Using an up-tempo, no-huddle tack and more shotgun looks, the Rams started the pivotal drive of their season. Stafford hit Hopkins for an easy 9-yard gain to open the possession, but following an incompletion on second down and a stuffed run on third down, L.A. quickly found itself in a do-or-die scenario—fourth-and-1 from their own 30-yard line. McVay dialed up a sweep play to Kupp, knowing Cincinnati would likely be looking for a quarterback sneak. Kupp took the handoff, cut upfield, and picked up 7 yards on the play. 

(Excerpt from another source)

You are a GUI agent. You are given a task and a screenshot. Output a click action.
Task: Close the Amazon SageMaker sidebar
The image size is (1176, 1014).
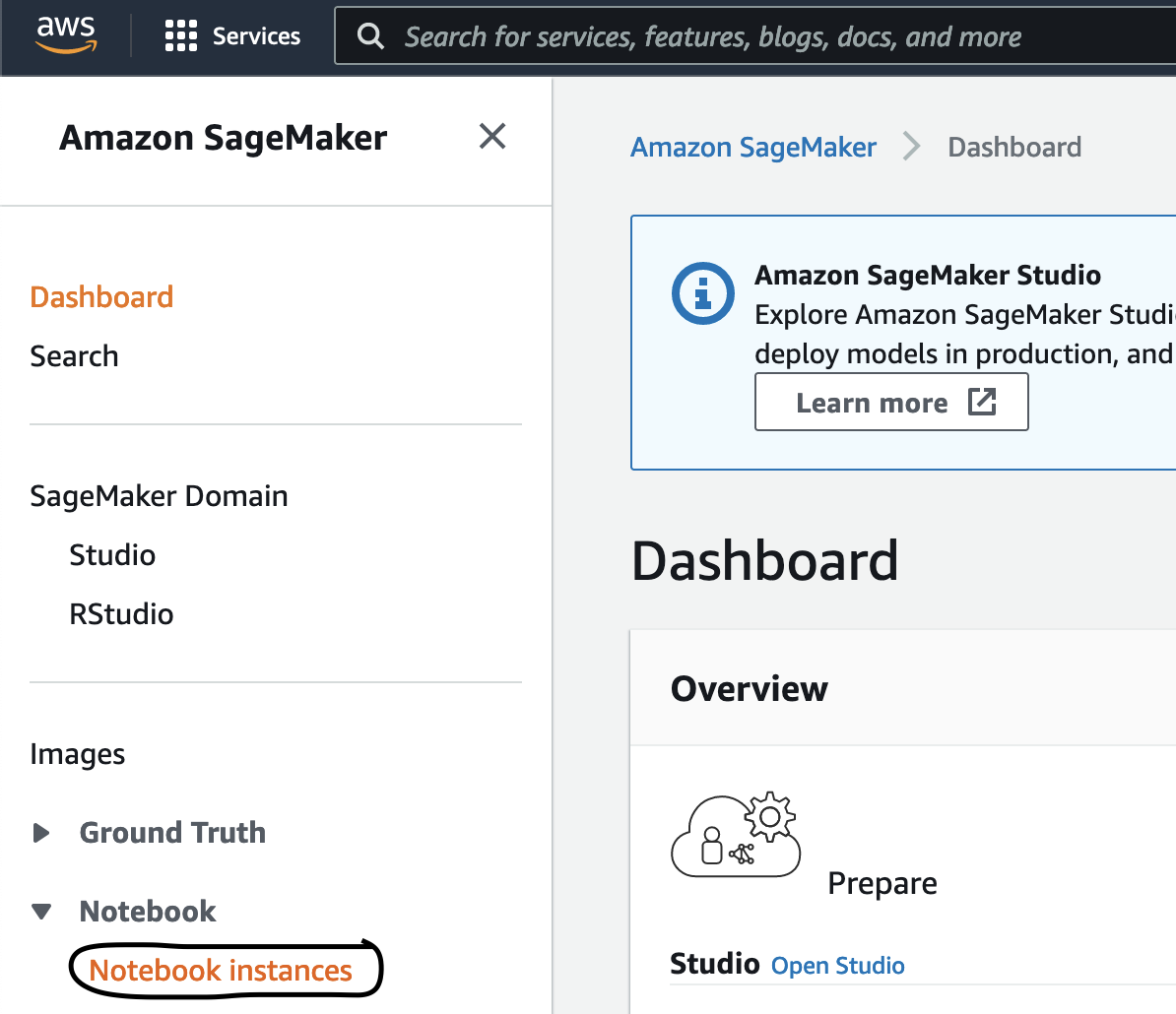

As NBC announcer Cris Collinsworth put it after that play, the Rams just had to “do something to get [Kupp] engaged.” And sure enough, that play acted as a catalyst for more. The Rams stayed in no-huddle looks to try to keep the Bengals on their heels. “We were kind of in a [hurry-up] on that whole last drive,” said Kupp after the game. “[We were] able to keep them from setting some rushes, [and kept] them in zone calls where you can kind of put some pressure on them.” 

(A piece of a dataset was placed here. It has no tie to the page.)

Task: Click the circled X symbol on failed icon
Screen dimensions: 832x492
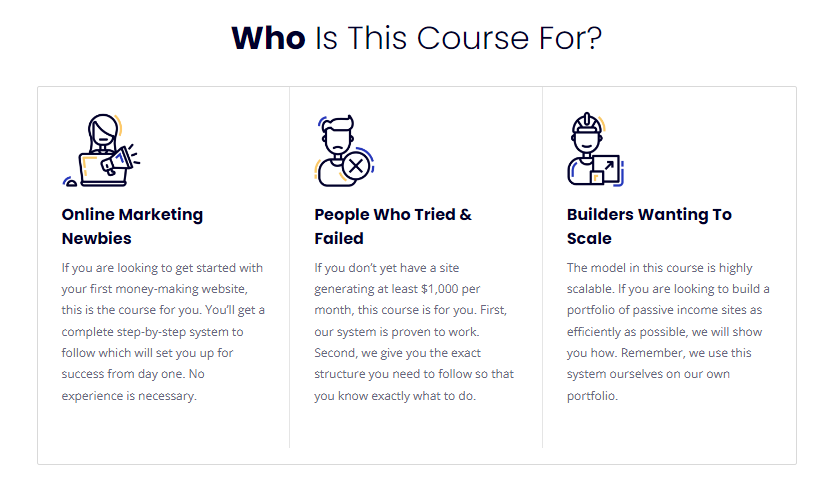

Keeping Cincy in their more predictable zone looks allowed Stafford and Kupp to finally find some holes in the coverage. Two plays after Kupp’s run, the receiver got lined up against a linebacker on a second-and-10 and had no trouble exploiting the mismatch for a gain of 8. 

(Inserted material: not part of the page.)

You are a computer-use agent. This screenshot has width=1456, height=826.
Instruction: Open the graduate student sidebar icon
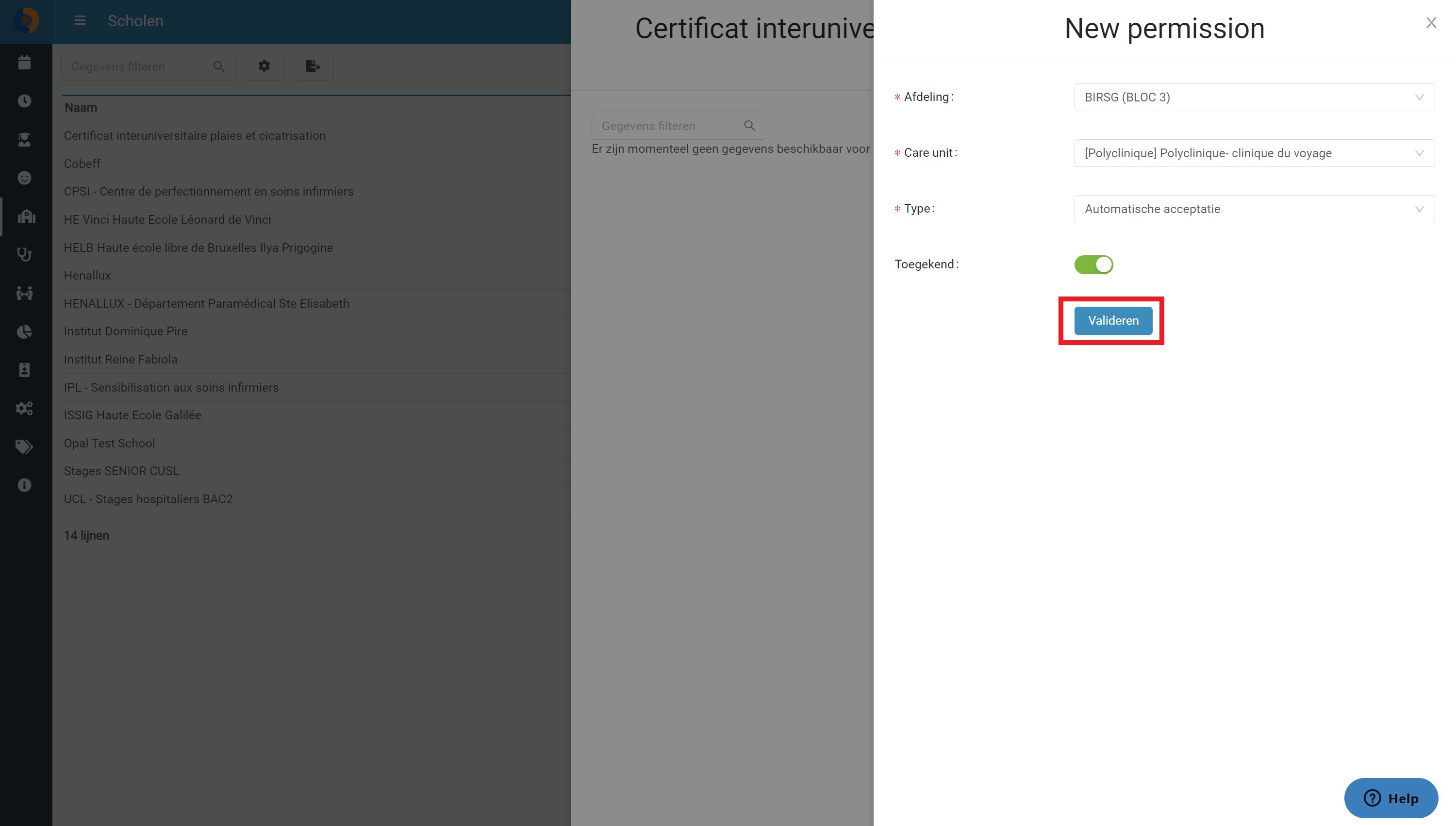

Three plays later, the Stafford-to-Kupp connection struck again, as Kupp ran a deep dig route to a soft spot in the Cincy zone, and Stafford did the rest. The QB looked left, then stared down Hopkins on a hook route to the right before firing a no-look, cross-body laser to Kupp downfield. The end-zone view of the throw is something to behold. 

Kupp caught another 8-yard reception on the next play, again beating a zone look, and Cam Akers ran for a first down to set up a first-and-goal from the 8-yard line. Stafford overthrew Jefferson in the end zone, then subsequently missed Darrell Henderson on second down, setting up a critical third-and-goal from the 8-yard line.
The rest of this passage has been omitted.